I Feel So Sad For You…
Today I’m clearing off my DVR watching the Saturday Night Live episode with Neil Patrick Harris while I wander the series of tubes we call them internets (you see that, I mixed up two different memes that incorrectly define the web). So since I was not vigilant on commercial skipping I saw two of the saddest commercials which could only be aired at the time of night SNL does.
1. Anna’s Paintings. This one saddens me because it flaunts hand painted works, starting by saying that sofa wide artworks are $19, smaller as low as $7 and nothing over $57. Why does this sadden me, because as an artistically minded person, it kinda sounds like this perpetuates the starving artist and I just think of sweatshops of painters who may or may not have actual artistic talent (we wouldn’t know, we only know that they can paint artistically to suit this “Anna” person and her cheap ass customers, who I assume have just knock it out of the park bad taste. They’re bargain shopping for the artistic statements within their home). I understand that there are people who suck at art and as a failed musical artist, I realize that hey, if you can’t get there, sometimes you need to move the hell on. But also as a person who knows good artists who just don’t catch sometimes or haven’t caught yet, you do what you have to do to keep doing what you love, but I feel that painting these is waaaaaaaaay worse than playing at the shithole bar downtown at 1am on Wednesday, this is painting in your basement for this bitch Anna and her craptastic fans. I imagine some sort of American Idol competition where it’s only Anna playing Simon to the third power, voting on your painting, the painting which is an exact clone of the one she told you to paint 1200 times before, which are all fine, but every time she rates it with no real system just to fuck with you because she can. Damn you Anna…DAMN YOU!!!!!!
2. World of Wheels. This is not me shitting on classic car fans and shows, I understand that some of those cars are very nice and beautiful and people like to see them done well. This is me shitting on the people trying to sell the classic car show to classic car fans.
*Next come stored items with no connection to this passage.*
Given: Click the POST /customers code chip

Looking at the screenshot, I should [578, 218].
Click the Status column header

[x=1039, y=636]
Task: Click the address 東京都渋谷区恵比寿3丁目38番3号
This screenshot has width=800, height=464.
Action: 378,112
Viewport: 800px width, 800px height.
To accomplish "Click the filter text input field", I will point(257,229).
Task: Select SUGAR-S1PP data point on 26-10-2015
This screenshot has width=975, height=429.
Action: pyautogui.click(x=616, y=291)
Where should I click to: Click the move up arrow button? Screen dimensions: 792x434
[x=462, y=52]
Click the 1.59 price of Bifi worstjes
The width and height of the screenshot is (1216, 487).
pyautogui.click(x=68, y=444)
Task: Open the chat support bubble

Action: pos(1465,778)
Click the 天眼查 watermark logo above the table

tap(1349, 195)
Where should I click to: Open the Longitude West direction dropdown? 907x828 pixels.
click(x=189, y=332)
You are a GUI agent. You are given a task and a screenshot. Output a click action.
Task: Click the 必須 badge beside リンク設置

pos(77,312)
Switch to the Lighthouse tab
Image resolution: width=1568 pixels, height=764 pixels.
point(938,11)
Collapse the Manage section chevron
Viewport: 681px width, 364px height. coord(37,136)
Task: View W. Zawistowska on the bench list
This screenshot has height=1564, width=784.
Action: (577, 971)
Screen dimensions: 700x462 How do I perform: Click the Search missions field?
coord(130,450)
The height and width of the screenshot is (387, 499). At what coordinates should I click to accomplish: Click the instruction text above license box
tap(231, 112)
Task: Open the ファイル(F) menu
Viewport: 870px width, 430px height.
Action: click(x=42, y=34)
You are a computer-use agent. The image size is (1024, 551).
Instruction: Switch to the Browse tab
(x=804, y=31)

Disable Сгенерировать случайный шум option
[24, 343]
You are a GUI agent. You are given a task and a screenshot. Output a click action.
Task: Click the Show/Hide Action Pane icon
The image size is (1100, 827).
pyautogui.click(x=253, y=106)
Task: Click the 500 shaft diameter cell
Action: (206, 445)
This one killed me because it begins “You knew it was coming, but you didn’t know when.” That’s not how you sell a car show, that’s not how you think of a car show, that’s how you think of the ice cream man and I’m sure if you asked the ice cream man, he’d give you an approximate schedule just so you wouldn’t say to one of your friends “You know the ice cream man is coming, you just don’t know when.” Second is that they always have the “stars” who I guess have booths at the show and here’s the roster: Moises Aria from Hannah Montana, Wolf & Venom from American Gladiators and Kaycee Stroh from High School Musical fame. WTF? Who? If any one of those people walked up to me in regular street clothes and I recognized them on sight, I’d want you to hit me so hard that I’d shit myself instantly and go comatose for 3 years. Minimum. Here’s the problem, demographics, If you want to look at cars, those guests aren’t your demo, the “stars” attached to attract your kids aren’t the stars of their shows, thus not the people your kids really want to meet, the other two are two big ass muscles in costumes brighter than the shine on the cars (which takes away from THE CAR SHOW) and your wife just doesn’t want to be there anyway you dick. So to me, with this ad, they’ve just ruined the whole car show in 30 seconds. (worldofwheels.com, in case you wanna see the cars that’ll randomly show up in your town…one day). Welp, I just felt that those two ads in the same commercial break were “omar” noteworthy for being that damn bad. I’m gonna watch the last nine minutes of SNL now (which is pretty funny). Before it’s over maybe they’ll advertise the burning down of my front yard and stealing of our family dog, you know, to bring in the kids and I still have two more SNL episodes to watch after that, oh the anticipation.